____ Extrait du texte

Djenné, arbre des palabres.
Baobab, Ségou, Mali....
     
     
     
 Je ne sais plus qui parlait de la griffure de la mort sur le lustre de l'espoir, inéluctable...

Alors...
"Le dimanche à Bamako, c'est le jour de mariage...."
Vu de l'extérieur, parce que je n'ai pas vécu les mariages de l'intérieur, ça se passe autour des mairies. Elles sont situées dans les quartiers, au milieu des grandes voies pénétrantes, que j'évite le + possible, trop dangereuses, polluées. Je vais en moto sur les routes latérales, secondaires, alternatives et organiques, en fuite sur la latérite. Au long de celles-ci, les marchés, les mosquées, les ferrailleurs, les couturiers, ponctuation hasardeuses de gendarmes couchés, de nids de poules, et aussi d'événements imprévisibles, et autres jaillessemnt d'échaffaudage roulants, ou démonstrations de maestria Wheeling...trés à la mode. Mais le samedi et le dimanche autour des mairies les cohortes de voitures s'embouteillent consciencieusement pour bloquer la circulation de la façon la + efficace possible, c.a.d. dans le bordel le plus grand. là c'est le domaine des hommes; la chaleur aidant, l'ambiance devient vite passionnante.

Pour les derniers arrivés, il est encore temps dans un demi-tour rageur, de faire patiner les Mercedes, pour se libérer et essayer d'attaquer et de forcer le passage par des voies différentes : le trottoir est généralement déjà occupé, la voie de gauche aussi, il devient urgent de remplir les rues adjacentes, quitter le goudron, et faire ainsi voler la poussière de latérite.

Le flot des "Djakarta" ( le surnom de la moto que j'utilise), partageant ce privilège avec des milliers de bamakois), guide nos cortèges de noceurs, à travers les cours et les maisons, domaines habituellement calmes, et réservés aux familles, et aux animaux de compagnie que sont les volailles, vaches, moutons et qqs asidés.

Mais je suis un as de la mob. depuis les années 68, n'en déplaise à Sarko, et j'arrive à m'approcher du coeur de la fête qui bats son plein, là, près de la mairie.

Plusieurs noces se sont donnés RV au même moment, sûrement pour faire participer le maximum de monde à ce grand show. Tous sont en tenue n°1, comme partout dans le monde. Les femmes sont des princesses, des reines, des douairières, somptueuses, altières, (qqs stars aussi echapées des novelas brésiliennes, ou des mangas japonais) n'accordant pas le moindre regard aux hommes qui, d'ailleurs, eux aussi ne les regardent pas plus, affairés avec les problèmes de voitures, qui ne s'arrangent pas.

________
____ Données disponibles

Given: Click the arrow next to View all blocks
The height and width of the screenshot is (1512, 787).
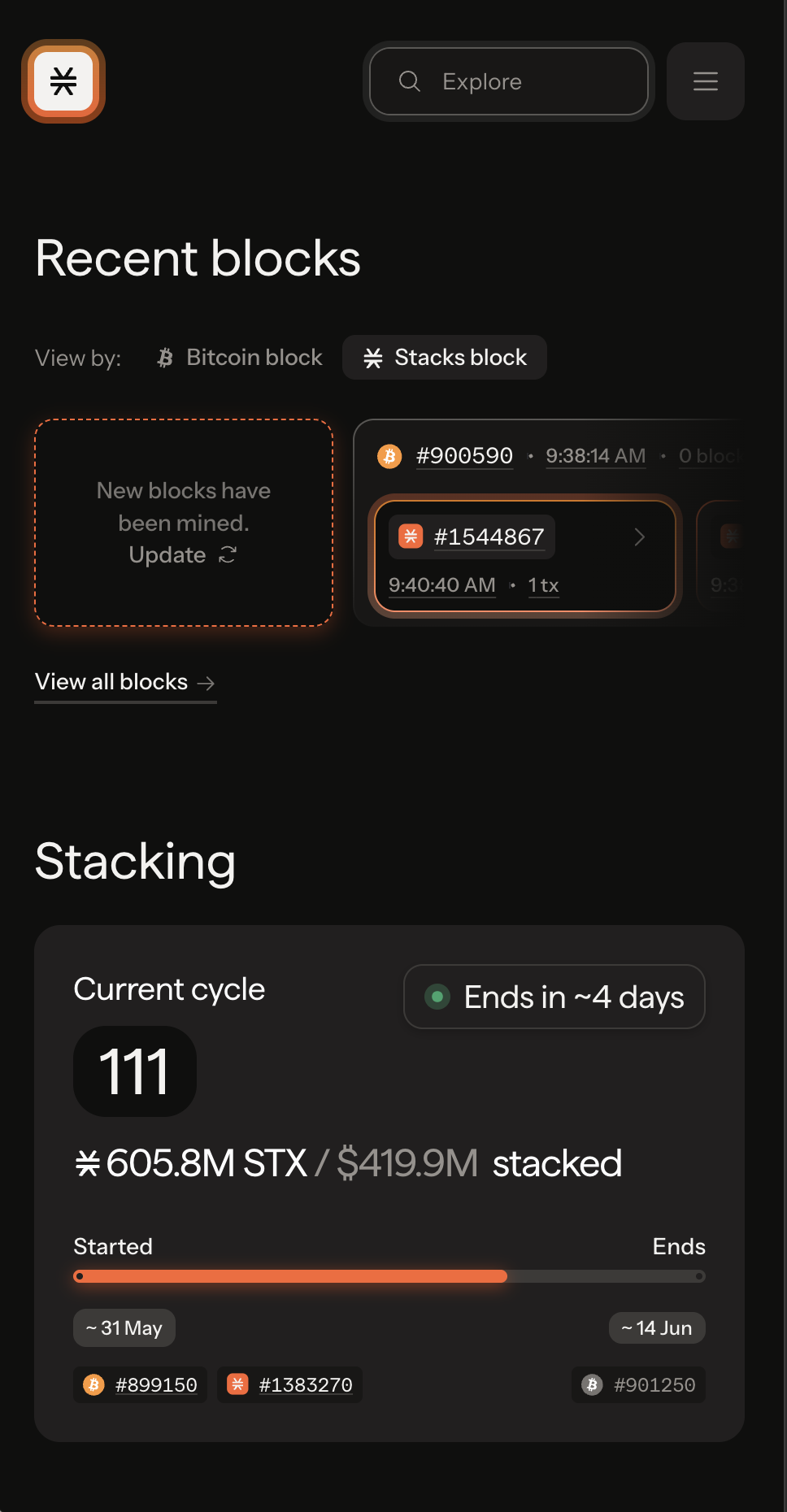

________

*Liste des tâches*
- 1) Quel surnom le texte sur les mariages à Bamako donne-t-il à la moto utilisée ?
- 2) Résumez en deux phrases le texte sur les mariages à Bamako.

*Réponses dans l'ordre*
- 1) « Djakarta »

- 2) Le week-end à Bamako, jour de mariage, les cortèges de voitures s'embouteillent autour des mairies de quartier au point de bloquer la circulation, et les derniers arrivés se rabattent sur les rues adjacentes en faisant voler la poussière de latérite. À moto, on parvient jusqu'au cœur de la fête, où plusieurs noces ont lieu en même temps et où les femmes, somptueusement vêtues, n'accordent aucun regard aux hommes, eux-mêmes occupés par leurs problèmes de voitures.